Social Frailty Index: Development and validation of an index of social attributes predictive of mortality in older adults

老年学 医学 索引(排版) 共病 队列 人口 人口学 社会支持 心理学 精神科 环境卫生 内科学 社会心理学 计算机科学 万维网 社会学
作者
Sachin J. Shah,Sandra Oreper,Sun Young Jeon,W. John Boscardin,Margaret C. Fang,Kenneth E. Covinsky
出处
期刊:Proceedings of the National Academy of Sciences of the United States of America [National Academy of Sciences]
卷期号:120 (7) 被引量:22
标识
DOI:10.1073/pnas.2209414120
摘要

While social characteristics are well-known predictors of mortality, prediction models rely almost exclusively on demographics, medical comorbidities, and function. Lacking an efficient way to summarize the prognostic impact of social factor, many studies exclude social factors altogether. Our objective was to develop and validate a summary measure of social risk and determine its ability to risk-stratify beyond traditional risk models. We examined participants in the Health and Retirement Study, a longitudinal, survey of US older adults. We developed the model from a comprehensive inventory of 183 social characteristics using least absolute shrinkage and selection operator, a penalized regression approach. Then, we assessed the predictive capacity of the model and its ability to improve on traditional prediction models. We studied 8,250 adults aged ≥65 y. Within 4 y of the baseline interview, 22% had died. Drawn from 183 possible predictors, the Social Frailty Index included age, gender, and eight social predictors: neighborhood cleanliness, perceived control over financial situation, meeting with children less than yearly, not working for pay, active with children, volunteering, feeling isolated, and being treated with less courtesy or respect. In the validation cohort, predicted and observed mortality were strongly correlated.

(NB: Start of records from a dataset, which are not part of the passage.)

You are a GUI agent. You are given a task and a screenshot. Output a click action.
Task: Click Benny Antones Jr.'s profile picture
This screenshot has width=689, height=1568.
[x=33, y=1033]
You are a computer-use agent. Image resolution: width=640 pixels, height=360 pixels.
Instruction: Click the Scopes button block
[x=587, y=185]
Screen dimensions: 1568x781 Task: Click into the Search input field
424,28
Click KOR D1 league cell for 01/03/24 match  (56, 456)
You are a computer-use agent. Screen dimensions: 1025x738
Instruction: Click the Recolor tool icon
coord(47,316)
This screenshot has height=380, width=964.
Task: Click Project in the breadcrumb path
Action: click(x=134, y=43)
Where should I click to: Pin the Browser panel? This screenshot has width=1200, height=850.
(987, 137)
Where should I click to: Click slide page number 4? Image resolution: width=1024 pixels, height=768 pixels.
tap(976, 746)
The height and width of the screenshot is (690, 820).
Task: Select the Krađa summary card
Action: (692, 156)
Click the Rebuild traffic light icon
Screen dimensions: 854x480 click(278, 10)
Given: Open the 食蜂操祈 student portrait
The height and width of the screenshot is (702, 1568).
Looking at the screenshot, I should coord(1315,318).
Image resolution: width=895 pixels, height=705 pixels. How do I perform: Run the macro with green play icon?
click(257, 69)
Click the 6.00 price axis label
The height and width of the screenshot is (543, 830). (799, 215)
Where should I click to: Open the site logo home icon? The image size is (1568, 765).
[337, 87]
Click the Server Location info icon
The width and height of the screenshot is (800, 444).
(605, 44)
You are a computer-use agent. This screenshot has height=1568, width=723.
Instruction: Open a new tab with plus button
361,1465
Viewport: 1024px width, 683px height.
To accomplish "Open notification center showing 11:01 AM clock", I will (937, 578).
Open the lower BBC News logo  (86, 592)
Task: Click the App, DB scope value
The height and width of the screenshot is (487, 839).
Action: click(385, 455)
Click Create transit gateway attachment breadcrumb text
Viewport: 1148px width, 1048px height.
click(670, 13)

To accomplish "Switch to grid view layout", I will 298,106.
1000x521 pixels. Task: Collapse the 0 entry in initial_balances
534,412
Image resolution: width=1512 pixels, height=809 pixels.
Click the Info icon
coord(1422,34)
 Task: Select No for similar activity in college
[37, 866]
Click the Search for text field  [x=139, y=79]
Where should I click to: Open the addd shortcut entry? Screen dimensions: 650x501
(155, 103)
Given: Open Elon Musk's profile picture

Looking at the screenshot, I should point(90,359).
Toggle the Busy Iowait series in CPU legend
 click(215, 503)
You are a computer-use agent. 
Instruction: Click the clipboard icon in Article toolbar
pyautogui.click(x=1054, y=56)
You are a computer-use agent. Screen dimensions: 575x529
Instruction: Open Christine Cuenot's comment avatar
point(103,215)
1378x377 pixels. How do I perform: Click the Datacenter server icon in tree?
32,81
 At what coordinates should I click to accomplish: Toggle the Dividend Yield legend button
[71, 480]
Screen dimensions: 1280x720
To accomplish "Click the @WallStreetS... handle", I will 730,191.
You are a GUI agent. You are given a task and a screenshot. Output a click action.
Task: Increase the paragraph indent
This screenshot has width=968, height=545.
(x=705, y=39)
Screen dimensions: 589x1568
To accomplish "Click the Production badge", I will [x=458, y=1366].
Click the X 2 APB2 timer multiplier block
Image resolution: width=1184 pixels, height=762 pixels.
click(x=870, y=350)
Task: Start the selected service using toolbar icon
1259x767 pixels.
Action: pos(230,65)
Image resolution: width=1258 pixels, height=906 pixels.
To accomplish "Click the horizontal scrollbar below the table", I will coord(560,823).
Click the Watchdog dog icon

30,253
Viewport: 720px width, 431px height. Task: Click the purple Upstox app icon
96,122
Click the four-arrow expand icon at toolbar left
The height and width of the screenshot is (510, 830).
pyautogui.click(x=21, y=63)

Additionally, the Social Frailty Index meaningfully risk-stratified participants beyond the Charlson score (medical comorbidity index) and the Lee Index (comorbidity and function model). The Social Frailty Index includes age, gender, and eight social characteristics and accurately risk-stratifies older adults. The model improves upon commonly used risk prediction tools and has application in clinical, population health, and research settings.